Ban zitiert Quellen, denen zufolge die Hisbollah ihr Arsenal von Marschflugkörpern des Typs C-802 gegen Schiffe verdreifacht habe. Er vermute, dass sich die Miliz „auf einem höheren Niveau als vor dem Konflikt des letzten Jahres“ wiederbewaffnet habe. Auch nimmt er an, „dass die Hisbollah ihre Gruppen, die mit Langstreckenraketen ausgerüstet sind, in Gegenden nördlich des Flusses Litani stationiert hat und die meisten der neuen Raketenvorräte (…) eine Reichweite von 250 Kilometern haben.
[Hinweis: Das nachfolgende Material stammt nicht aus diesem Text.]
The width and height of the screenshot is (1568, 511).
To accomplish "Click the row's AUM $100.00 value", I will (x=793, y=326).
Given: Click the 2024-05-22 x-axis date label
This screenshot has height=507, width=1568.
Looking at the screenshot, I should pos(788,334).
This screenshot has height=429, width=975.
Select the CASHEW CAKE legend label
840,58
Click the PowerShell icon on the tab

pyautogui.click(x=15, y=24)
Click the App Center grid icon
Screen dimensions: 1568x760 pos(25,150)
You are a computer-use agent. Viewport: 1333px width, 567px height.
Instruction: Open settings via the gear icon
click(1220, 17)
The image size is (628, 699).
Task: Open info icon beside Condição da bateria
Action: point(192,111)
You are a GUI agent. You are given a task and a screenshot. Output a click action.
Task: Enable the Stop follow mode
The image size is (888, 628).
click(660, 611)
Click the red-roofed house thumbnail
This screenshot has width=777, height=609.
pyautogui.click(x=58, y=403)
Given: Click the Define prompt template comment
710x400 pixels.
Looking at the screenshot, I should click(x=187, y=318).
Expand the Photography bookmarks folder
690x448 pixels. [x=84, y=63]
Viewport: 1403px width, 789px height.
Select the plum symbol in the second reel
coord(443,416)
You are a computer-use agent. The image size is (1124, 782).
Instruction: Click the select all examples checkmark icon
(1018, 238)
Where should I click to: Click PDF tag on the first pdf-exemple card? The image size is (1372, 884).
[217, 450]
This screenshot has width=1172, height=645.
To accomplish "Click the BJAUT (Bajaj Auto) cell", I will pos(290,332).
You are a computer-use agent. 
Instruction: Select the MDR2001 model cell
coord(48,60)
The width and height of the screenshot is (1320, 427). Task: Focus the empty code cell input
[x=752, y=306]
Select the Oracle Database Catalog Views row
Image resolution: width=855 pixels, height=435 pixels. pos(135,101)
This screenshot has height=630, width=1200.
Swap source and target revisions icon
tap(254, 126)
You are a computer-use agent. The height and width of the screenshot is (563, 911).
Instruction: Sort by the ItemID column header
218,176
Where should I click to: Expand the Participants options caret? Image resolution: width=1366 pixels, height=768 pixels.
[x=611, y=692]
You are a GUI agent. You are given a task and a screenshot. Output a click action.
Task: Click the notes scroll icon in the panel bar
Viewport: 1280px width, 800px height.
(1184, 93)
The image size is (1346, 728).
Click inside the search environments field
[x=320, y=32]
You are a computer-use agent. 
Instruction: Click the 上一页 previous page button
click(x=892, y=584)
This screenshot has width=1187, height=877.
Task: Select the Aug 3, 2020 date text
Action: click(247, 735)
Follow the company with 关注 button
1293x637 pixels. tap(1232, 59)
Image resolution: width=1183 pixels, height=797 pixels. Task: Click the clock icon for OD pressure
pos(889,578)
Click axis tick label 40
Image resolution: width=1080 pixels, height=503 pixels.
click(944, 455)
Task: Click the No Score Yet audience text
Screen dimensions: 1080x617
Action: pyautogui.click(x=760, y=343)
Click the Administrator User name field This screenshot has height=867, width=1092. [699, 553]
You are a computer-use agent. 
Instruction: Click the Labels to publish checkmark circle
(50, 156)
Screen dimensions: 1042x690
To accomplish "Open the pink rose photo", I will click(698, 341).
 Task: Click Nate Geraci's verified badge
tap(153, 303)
Das befähigt sie, Tel Aviv und weiter südlich gelegene Punkte zu erreichen“.
Die Entwaffnung der Hisbollah bleibe entscheidend für die Ausdehnung und die Macht der libanesischen Regierung über ihr ganzes Gebiet, so der UN-Generalsekretär weiter. Israel halte die Beschaffenheit und die Anzahl der Waffen, die sich unter der Kontrolle der Miliz befänden, für „eine strategische Bedrohung seiner Sicherheit und der Sicherheit seiner Bürger“.
Ban übte aber auch Kritik an Israel, weil es wiederholt in den libanesischen Luftraum eingedrungen sei. Außerdem habe es nicht alle Informationen über Streubomben im Libanon an die UNO weitergegeben.